In classification applications with imbalanced classes, accuracy can be a poor indicator of model performance. For example, a model can often achieve high accuracy by classifying every sample as the majority class.

Two other metrics for accessing model performance are precision (also known as the positive predictive value) and recall (also known as sensitivity).

$Precision = \frac{True Positive}{True Positive + False Positive}$

$Recall = \frac{True Positive}{True Positive + False Negative}$

To combine the precision and recall into a single metric, compute the F1-score [2]. The F1-score is commonly used for evaluating model performance.

$F_{1} = 2 (\frac{precision * recall}{precision + recall})$

A value close to 1 indicates that the model performs well.

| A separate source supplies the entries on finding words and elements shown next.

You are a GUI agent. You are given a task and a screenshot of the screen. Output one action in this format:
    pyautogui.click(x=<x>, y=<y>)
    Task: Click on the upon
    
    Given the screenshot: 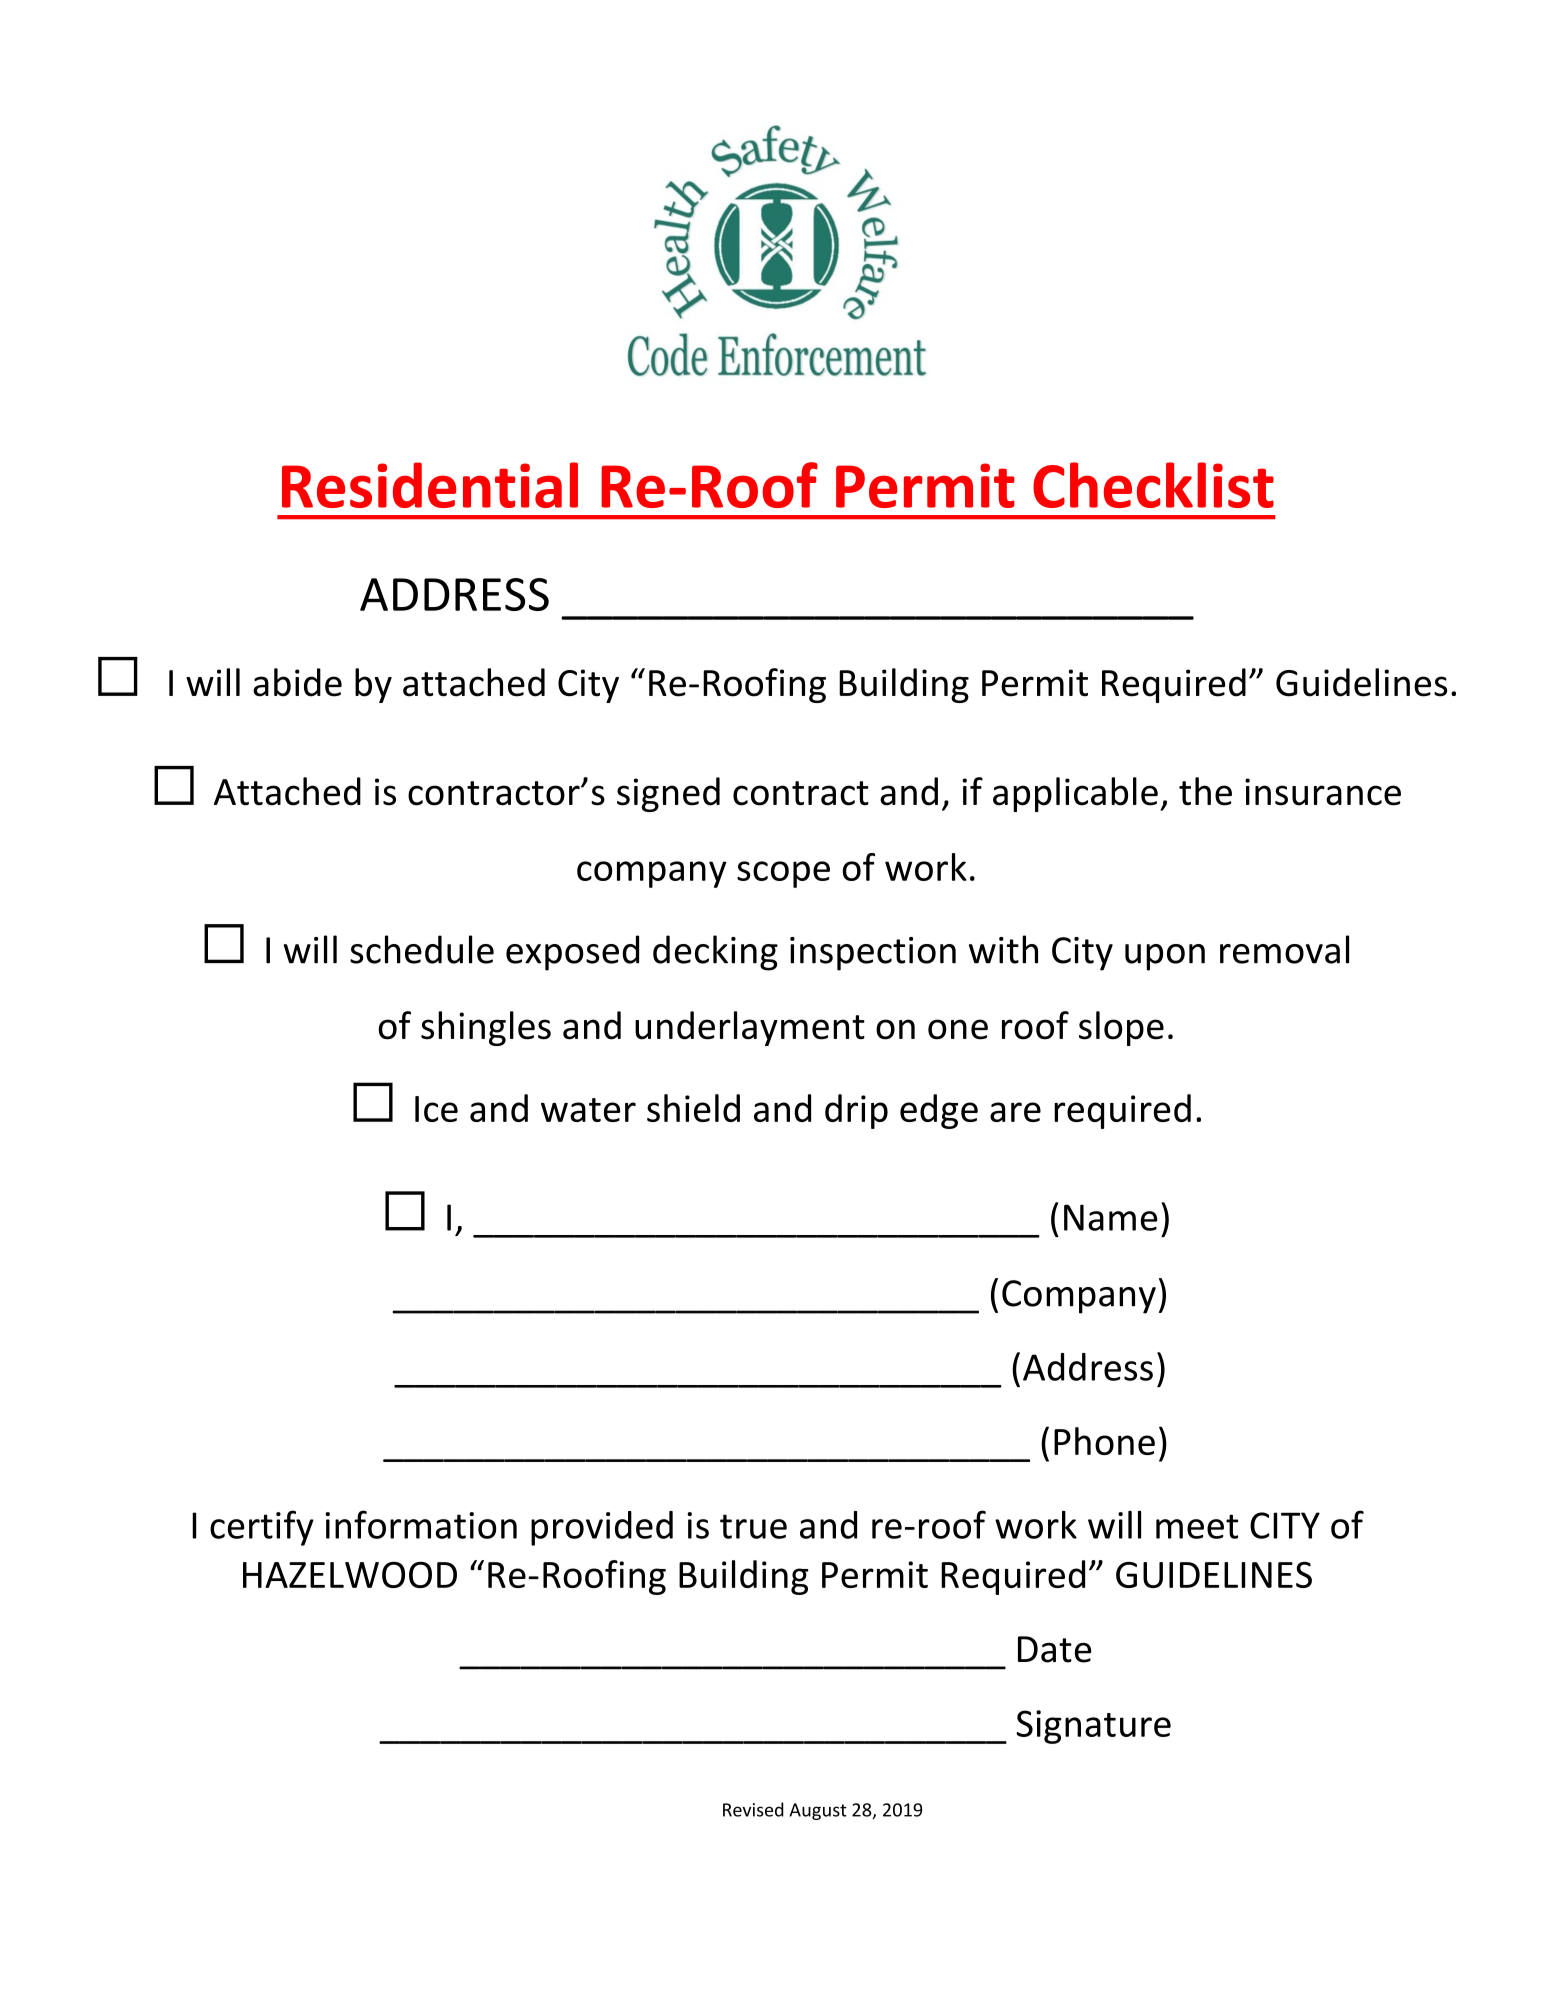 What is the action you would take?
    pyautogui.click(x=1165, y=957)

You can monitor the precision, recall, or F1-score during training by specifying the Metrics training option as "precision", "recall" or "fscore". Or, you can monitor several metrics by specifying an array of metric names, such as ["accuracy" "fscore"]. By default, when you specify validation data, trainnet returns the network with the lowest validation loss. You can instead choose to return the network with the highest F1-score by specifying the ObjectiveMetricName option as "fscore". The objective metric does not change how a network trains. The objective metric only changes which network trainnet returns when training is complete.

Calculate the precision, recall, and F1-score for each class for both networks.

for i = 1:numClasses
    PrecisionWeighted(i) = CWeighted.NormalizedValues(i,i) / sum(CWeighted.NormalizedValues(i,:));
    RecallWeighted(i) = CWeighted.NormalizedValues(i,i) / sum(CWeighted.NormalizedValues(:,i));
    f1Weighted(i) = max(0,(2*PrecisionWeighted(i)*RecallWeighted(i)) / (PrecisionWeighted(i)+RecallWeighted(i)));
end

for i = 1:numClasses
    Precision(i) = C.NormalizedValues(i,i) / sum(C.NormalizedValues(i,:));
    Recall(i) = C.NormalizedValues(i,i) / sum(C.NormalizedValues(:,i));
    f1(i) = max(0,(2*Precision(i)*Recall(i)) / (Precision(i)+Recall(i)));
end

Calculate the average F1-score over all classes (macro-average) for both networks and visualize the F1-scores in a bar chart.

classesCombined = [classes "Macro-average"];
f1Combined = [f1 mean(f1); f1Weighted mean(f1Weighted)];

figure
bar(classesCombined,f1Combined)
ylim([0 1])
ylabel("F1-Score")
legend("Without class weighting","With class weighting")

While weighting classes depending on frequency can decrease the overall accuracy of the predictions, doing so can improve the model's ability to classify less prevalent classes.

References

[1] Bishop, Christopher M. Pattern Recognition and Machine Learning. New York: Springer, 2006.

[2] Sokolova, Marina, and Guy Lapalme. "A Systematic Analysis of Performance Measures for Classification Tasks." Information Processing & Management 45, no. 4 (2009): 427–437.